Synchrotron Energy Loss of Galactic Electrons

(a) The power of synchrotron emission by an electron of energy E in a magnetic field B is given by Eq. (8.13). Assuming the average Galactic magnetic field strength is \({\simeq }5\,\mu \)G, estimate the energy loss length of an electron in the Galaxy as a function of its energy.

(b) How far does the electron diffuse before it looses most of its energy assuming that the diffusion coefficient is given by the Bohm limit Eq. (6.9), i.e. by the gyro-radius? For comparison, verify the corresponding length scale Eq. (8.25) for the effective diffusion coefficient from CR abundance fits.

8.7

Synchrotron Radiation

Assume that electrons with an energy distribution \(\varPhi (E)\propto E^{-\alpha }\) are injected in an environment with a magnetic field of a given strength B. Derive the shape of the resulting synchrotron spectrum for the following two cases:

(a): The electron energy loss length is much larger than the size of the magnetized region.

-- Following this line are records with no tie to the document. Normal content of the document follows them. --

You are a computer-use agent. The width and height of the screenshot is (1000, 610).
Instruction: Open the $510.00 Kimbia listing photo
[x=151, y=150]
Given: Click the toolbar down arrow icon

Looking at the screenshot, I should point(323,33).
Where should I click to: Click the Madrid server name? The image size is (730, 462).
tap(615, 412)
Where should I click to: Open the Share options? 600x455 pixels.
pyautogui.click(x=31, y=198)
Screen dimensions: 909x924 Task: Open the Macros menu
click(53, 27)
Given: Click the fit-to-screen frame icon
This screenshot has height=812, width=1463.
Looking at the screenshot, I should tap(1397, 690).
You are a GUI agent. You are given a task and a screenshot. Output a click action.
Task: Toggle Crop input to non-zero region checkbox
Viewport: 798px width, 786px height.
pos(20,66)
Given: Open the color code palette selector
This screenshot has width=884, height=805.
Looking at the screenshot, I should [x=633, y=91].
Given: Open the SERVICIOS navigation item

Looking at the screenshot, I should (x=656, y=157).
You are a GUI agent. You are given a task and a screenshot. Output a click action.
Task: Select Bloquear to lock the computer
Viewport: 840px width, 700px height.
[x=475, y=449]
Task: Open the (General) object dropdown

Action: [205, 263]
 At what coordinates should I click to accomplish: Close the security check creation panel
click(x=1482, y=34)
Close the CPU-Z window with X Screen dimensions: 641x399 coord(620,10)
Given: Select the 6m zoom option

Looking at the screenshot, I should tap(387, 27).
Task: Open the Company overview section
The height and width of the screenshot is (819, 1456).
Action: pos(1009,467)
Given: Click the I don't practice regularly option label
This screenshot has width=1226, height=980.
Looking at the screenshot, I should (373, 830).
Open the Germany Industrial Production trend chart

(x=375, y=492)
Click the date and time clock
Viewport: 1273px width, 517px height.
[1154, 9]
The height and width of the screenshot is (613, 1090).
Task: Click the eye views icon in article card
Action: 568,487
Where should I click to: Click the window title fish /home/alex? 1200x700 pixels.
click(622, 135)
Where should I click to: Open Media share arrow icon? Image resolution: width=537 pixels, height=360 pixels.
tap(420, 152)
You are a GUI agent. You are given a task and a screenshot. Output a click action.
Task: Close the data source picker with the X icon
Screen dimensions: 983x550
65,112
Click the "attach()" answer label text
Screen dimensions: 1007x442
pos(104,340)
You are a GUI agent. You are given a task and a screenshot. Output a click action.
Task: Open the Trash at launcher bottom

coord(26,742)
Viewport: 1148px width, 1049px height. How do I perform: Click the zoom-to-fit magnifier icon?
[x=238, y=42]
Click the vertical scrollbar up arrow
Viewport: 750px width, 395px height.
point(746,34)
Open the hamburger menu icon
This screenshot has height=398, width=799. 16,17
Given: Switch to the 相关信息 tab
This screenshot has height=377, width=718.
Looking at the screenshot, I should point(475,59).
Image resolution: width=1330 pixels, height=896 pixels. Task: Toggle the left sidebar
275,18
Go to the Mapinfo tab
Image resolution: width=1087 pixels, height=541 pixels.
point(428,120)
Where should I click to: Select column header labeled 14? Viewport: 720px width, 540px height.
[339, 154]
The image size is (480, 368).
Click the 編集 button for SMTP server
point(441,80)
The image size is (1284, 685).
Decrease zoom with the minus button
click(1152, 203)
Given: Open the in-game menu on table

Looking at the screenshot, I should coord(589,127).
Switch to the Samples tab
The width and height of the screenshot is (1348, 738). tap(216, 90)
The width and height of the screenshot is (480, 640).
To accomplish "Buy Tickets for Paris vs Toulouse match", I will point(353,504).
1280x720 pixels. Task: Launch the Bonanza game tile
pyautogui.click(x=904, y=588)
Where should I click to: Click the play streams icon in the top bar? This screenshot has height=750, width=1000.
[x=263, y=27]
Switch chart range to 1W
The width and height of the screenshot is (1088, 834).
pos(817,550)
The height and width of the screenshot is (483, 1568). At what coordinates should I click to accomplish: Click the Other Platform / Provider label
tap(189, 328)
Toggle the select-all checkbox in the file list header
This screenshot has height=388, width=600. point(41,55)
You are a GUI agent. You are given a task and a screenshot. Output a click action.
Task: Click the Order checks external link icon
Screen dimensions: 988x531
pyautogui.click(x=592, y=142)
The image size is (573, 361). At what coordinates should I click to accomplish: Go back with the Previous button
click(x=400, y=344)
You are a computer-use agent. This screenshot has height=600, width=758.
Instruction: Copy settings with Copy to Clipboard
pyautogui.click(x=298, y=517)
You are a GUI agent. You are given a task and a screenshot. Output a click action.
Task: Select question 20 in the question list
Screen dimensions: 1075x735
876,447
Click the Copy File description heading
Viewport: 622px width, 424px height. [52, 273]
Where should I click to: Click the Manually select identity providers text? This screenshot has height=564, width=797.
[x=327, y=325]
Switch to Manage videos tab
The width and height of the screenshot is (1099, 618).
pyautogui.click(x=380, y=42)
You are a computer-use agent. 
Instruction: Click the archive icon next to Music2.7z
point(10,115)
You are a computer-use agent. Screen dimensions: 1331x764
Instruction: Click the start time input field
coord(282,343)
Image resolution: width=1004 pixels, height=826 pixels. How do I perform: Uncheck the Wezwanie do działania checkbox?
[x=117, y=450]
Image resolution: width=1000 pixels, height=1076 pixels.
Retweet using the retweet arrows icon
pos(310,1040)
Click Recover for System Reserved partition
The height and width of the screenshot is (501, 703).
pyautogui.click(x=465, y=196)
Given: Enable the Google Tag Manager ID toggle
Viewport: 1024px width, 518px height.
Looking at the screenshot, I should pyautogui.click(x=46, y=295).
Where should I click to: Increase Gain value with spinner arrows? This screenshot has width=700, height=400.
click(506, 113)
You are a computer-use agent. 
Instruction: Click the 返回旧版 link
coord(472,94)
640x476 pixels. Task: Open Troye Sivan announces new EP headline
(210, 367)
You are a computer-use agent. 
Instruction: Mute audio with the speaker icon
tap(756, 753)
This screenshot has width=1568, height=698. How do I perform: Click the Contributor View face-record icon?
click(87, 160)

(b) The electrons loose most of their energy before leaving the magnetized region.

Hints: For simplicity assume that the injection spectrum extend to arbitrarily high energies. For case (b) first derive the equilibrium electron spectrum by using Eq. (7.9).

8.8

Triplet Pair Production

By which power of the fine structure constant \(\alpha _\mathrm{em}\equiv e^2/(4\pi )\) is the cross section of triplet pair production, \(e+\gamma \rightarrow e e^+e^-\) suppressed compared to inverse Compton scattering, \(e+\gamma \rightarrow e+\gamma \) , and pair production , \(\gamma +\gamma \rightarrow e^+e^-\)? Hint: Count the number of vertices in the corresponding Feynman diagrams .

8.9

Pion Production and Pair Production by Protons

At very high energies the cross sections for pair production by protons, \(p+\gamma \rightarrow p+e^+e^-\), and for triplet pair production , \(e+\gamma \rightarrow e e^+e^-\) , become very similar and roughly are equal to \(\alpha _\mathrm{em}^n\sigma _T\), with \(\sigma _T\simeq 0.6\,\)barn the Thomson cross section Eq. (8.30) and n the power determined in Problem 8.7. Compare this with the cross section \(\sigma _{p\gamma }\simeq 100\,\mu \)barn for pion production, \(p+\gamma \rightarrow N+\pi \). How do the energy loss rates by pair production compare to the ones by pion production if the proton looses a fraction \({\sim }m/m_p\) of its energy with m the mass of the produced particle, i.e. the pion mass and the electron mass, respectively?